Pulmonary/Respiratory ...Orally, common side effects of a saturated solution of potassium iodide (SSKI) included rhinorrhea (11%) (17561). Side effects can be minimized by avoiding quick dosage increases (17574). Taking iodine chronically or in large amounts has also been reported to cause coryza, sneezing, cough, and pulmonary edema (15,2138). Ophthalmically, povidone-iodine 5% solution 3 drops administered in each eye has been reported to slow respiration by about 18 seconds (range 4 to 96 seconds) when compared with saline control in children ages 2-17 years undergoing strabismus surgery (103077).

Renal ...When povidone-iodine was used in renal pelvic instillation sclerotherapy, one patient (2%) had significant flank pain during treatment (55970).

(Read more about IODINE)

General ...Orally and parenterally, manganese is generally well tolerated when used in appropriate doses. High doses might be unsafe.
Serious Adverse Effects (Rare):
All routes of administration: Neurotoxicity, including Parkinson-like extrapyramidal symptoms, when used in high doses.
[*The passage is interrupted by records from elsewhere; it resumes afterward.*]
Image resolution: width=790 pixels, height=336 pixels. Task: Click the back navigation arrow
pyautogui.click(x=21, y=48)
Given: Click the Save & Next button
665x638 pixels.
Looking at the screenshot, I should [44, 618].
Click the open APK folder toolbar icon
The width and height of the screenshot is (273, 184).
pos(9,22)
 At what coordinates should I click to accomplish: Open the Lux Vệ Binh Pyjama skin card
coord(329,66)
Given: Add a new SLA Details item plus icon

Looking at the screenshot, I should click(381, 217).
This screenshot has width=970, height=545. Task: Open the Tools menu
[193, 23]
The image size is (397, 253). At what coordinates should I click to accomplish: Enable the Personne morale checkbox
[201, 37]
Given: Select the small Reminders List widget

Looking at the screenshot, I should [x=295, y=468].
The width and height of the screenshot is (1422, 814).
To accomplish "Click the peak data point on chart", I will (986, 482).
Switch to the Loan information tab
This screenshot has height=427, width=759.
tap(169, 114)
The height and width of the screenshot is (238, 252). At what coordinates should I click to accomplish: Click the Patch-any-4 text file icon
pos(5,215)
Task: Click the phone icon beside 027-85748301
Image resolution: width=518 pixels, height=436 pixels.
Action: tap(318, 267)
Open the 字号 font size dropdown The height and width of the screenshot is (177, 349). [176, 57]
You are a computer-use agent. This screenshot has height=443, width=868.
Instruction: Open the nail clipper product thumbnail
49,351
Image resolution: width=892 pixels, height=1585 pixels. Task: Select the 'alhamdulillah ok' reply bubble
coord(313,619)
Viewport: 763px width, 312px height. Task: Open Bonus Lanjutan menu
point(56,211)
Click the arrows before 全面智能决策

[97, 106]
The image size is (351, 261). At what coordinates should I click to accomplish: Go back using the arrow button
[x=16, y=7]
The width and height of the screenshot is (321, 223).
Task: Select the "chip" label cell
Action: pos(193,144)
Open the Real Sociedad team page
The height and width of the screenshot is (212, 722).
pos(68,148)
Cardiovascular ...Chronic occupational exposure to manganese dust or fumes can cause orthostatic hypotension, and heart rate and rhythm disturbances (61363).

Endocrine ...Chronic occupational exposure to manganese dust or fumes can cause elevations in thyrotropin-releasing hormone (TRH), follicle-stimulating hormone (FSH), and luteinizing hormone (LH) levels (61378).

Hepatic ...Manganese intoxication may cause cirrhosis and hepatic steatosis. In one case, a 13-year-old female with manganese intoxication developed severe, life-threatening neurological symptoms, with liver biopsy indicating incomplete cirrhosis and microvesicular steatosis. Chelation therapy and multiple rounds of therapeutic plasma exchange were required before symptoms resolved. The source of manganese exposure was not identified, and it is not clear if the impaired liver function contributed to the manganese accumulation or if elevated manganese exposure led to the liver damage.

Musculoskeletal ...Chronic occupational exposure to manganese dust or fumes has been associated with lower bone quality in females, but not males, suggesting that prolonged manganese exposure might increase the risk of osteoporosis in females (102516). A meta-analysis of 11 observational studies in adults also suggests that increased environmental exposure to airborne manganese sources is associated with lower motor function scores (108537).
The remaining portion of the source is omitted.